** Opening Available records block **

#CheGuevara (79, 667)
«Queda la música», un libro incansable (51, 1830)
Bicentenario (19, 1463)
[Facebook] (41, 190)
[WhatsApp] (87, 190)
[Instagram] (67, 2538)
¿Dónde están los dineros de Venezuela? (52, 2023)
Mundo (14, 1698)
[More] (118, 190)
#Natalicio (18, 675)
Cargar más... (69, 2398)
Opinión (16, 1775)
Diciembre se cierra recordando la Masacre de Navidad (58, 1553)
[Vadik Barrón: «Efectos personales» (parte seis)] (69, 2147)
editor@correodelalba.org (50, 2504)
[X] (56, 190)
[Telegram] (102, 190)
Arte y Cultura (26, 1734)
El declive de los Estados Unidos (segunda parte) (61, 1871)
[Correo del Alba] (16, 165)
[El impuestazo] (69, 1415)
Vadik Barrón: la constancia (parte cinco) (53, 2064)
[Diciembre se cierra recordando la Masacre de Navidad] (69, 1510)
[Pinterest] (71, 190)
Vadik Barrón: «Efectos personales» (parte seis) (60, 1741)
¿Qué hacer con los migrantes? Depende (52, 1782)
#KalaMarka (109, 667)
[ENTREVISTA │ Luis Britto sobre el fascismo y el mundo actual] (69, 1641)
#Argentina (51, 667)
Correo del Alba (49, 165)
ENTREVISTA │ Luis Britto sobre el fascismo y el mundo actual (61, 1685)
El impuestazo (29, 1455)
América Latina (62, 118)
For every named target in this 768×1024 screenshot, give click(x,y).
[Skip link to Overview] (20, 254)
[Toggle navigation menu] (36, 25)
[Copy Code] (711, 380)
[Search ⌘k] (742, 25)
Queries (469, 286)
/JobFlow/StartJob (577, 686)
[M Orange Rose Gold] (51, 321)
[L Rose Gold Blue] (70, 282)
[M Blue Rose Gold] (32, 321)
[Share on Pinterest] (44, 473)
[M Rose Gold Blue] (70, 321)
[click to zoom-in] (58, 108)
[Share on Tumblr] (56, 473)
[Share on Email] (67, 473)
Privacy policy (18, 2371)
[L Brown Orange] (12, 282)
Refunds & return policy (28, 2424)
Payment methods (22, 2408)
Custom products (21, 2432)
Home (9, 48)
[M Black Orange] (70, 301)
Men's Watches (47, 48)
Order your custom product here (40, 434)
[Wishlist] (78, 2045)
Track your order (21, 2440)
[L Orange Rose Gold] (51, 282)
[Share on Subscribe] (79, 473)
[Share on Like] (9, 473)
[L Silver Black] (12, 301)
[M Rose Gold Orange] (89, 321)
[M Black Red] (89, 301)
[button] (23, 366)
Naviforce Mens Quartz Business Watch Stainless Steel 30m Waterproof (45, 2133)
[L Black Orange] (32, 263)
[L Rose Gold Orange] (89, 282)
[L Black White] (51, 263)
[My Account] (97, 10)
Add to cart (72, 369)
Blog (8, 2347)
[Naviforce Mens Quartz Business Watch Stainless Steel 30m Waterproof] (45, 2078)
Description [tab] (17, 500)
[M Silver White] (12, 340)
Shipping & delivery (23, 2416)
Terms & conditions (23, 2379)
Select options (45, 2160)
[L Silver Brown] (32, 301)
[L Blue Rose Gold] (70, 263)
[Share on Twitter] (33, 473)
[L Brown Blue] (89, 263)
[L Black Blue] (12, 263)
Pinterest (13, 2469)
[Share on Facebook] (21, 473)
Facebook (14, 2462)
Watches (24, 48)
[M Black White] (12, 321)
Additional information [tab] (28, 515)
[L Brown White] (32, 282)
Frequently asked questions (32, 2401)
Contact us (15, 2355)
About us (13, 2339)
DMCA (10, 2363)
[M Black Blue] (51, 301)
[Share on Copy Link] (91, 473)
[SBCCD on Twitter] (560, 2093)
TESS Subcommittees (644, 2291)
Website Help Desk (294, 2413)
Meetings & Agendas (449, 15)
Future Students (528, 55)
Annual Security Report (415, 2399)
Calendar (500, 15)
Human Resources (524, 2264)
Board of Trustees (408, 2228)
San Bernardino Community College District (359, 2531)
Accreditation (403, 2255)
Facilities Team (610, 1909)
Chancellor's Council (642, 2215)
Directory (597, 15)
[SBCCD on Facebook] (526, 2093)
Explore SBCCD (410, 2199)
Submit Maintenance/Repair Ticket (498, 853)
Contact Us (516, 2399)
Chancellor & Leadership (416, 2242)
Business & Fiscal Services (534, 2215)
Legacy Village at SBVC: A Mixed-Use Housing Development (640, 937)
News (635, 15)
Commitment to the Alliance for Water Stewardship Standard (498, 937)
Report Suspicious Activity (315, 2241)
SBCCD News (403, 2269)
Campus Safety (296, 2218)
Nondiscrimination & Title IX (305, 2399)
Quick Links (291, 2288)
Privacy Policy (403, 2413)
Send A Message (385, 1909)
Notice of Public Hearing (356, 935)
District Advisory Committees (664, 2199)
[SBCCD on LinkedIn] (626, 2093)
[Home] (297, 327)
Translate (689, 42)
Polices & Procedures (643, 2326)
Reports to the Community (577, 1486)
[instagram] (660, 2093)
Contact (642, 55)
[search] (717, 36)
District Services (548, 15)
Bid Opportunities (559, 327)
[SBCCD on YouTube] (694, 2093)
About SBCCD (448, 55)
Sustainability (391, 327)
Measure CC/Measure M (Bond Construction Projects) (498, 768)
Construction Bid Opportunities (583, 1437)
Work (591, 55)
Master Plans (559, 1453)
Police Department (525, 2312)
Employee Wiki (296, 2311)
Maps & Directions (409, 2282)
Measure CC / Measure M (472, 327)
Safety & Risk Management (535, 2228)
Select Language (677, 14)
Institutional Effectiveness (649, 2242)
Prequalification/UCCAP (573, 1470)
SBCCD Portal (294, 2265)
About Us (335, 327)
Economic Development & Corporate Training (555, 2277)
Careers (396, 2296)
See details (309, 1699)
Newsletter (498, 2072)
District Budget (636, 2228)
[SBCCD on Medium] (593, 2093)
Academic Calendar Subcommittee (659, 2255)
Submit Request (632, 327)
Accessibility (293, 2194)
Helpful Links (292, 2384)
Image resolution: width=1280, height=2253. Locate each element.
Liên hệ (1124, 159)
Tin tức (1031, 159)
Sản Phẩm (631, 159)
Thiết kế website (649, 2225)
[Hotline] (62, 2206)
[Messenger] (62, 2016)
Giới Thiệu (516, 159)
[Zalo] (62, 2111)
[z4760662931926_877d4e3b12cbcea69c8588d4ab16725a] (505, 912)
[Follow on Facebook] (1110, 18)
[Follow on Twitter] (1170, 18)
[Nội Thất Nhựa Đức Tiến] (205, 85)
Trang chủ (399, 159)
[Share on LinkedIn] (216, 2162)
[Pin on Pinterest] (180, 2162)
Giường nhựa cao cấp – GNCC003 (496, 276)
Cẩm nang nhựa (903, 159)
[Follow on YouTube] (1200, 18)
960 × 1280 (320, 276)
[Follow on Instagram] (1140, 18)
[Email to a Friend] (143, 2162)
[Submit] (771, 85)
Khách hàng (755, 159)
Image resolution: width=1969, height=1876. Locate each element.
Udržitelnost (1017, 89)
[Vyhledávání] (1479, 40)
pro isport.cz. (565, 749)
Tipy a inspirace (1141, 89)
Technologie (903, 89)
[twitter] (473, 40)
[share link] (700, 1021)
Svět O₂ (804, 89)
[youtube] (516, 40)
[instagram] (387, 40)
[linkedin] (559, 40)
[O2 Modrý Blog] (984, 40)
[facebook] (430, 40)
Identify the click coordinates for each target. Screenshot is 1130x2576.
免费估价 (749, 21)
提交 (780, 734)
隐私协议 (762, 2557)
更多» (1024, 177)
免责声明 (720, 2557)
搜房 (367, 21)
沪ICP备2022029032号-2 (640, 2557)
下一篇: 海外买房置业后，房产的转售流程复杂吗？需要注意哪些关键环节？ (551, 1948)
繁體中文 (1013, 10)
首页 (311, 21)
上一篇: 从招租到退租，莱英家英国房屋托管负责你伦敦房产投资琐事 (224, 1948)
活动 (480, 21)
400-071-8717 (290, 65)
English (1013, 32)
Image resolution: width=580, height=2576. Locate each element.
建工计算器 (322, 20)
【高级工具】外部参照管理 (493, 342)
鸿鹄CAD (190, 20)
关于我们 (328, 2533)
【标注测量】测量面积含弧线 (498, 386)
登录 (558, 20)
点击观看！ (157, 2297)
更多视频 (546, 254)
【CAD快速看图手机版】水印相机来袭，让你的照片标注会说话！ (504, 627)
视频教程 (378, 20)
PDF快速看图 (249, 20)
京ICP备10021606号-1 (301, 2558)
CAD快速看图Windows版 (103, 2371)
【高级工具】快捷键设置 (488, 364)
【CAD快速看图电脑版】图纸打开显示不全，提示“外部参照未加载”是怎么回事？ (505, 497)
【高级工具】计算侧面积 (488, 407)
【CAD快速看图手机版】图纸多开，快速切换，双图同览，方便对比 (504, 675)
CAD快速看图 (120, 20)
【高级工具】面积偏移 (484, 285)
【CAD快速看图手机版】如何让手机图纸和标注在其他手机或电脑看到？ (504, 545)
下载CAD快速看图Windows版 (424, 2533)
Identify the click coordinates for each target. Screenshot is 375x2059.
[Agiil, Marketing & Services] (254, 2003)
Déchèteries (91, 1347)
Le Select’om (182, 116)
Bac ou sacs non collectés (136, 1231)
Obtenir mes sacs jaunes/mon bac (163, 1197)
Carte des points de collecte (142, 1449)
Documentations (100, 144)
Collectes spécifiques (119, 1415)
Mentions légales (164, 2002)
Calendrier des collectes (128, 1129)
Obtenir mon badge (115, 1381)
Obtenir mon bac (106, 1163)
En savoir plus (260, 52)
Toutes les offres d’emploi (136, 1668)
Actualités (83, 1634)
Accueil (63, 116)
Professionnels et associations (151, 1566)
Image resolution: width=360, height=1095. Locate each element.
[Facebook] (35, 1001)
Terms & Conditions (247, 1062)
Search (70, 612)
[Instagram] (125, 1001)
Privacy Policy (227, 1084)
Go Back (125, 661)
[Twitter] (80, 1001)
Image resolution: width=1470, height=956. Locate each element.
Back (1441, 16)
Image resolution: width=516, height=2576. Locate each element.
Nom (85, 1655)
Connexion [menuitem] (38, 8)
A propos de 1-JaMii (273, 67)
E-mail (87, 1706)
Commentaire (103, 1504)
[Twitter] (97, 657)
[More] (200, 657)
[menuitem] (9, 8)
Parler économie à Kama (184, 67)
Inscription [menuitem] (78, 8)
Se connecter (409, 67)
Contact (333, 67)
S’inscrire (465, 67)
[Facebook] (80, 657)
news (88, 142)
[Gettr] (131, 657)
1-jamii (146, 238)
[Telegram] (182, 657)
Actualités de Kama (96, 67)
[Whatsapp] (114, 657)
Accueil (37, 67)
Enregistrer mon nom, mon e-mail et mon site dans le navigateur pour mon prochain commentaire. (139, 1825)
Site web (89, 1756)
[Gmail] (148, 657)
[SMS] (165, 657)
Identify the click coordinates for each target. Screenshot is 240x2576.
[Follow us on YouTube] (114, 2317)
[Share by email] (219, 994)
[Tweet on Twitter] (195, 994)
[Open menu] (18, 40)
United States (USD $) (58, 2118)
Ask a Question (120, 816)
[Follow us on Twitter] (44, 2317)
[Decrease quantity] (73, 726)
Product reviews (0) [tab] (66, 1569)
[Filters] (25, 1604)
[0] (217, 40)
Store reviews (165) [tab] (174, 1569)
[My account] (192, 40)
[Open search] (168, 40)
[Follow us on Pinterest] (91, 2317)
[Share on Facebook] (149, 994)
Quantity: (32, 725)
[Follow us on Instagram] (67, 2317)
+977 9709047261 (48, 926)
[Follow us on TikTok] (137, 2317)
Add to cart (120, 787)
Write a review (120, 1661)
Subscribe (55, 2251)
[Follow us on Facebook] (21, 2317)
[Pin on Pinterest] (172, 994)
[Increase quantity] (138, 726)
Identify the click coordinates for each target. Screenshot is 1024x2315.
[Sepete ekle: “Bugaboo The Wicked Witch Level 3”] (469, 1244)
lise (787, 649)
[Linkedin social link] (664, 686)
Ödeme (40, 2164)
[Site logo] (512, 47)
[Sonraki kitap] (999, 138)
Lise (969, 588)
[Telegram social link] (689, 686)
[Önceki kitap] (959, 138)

** Closing Available records block **

Exercise instructions
Your answer should consist of copies of the lines above that include the string "Community".

Output below
San Bernardino Community College District (359, 2531)
Reports to the Community (577, 1486)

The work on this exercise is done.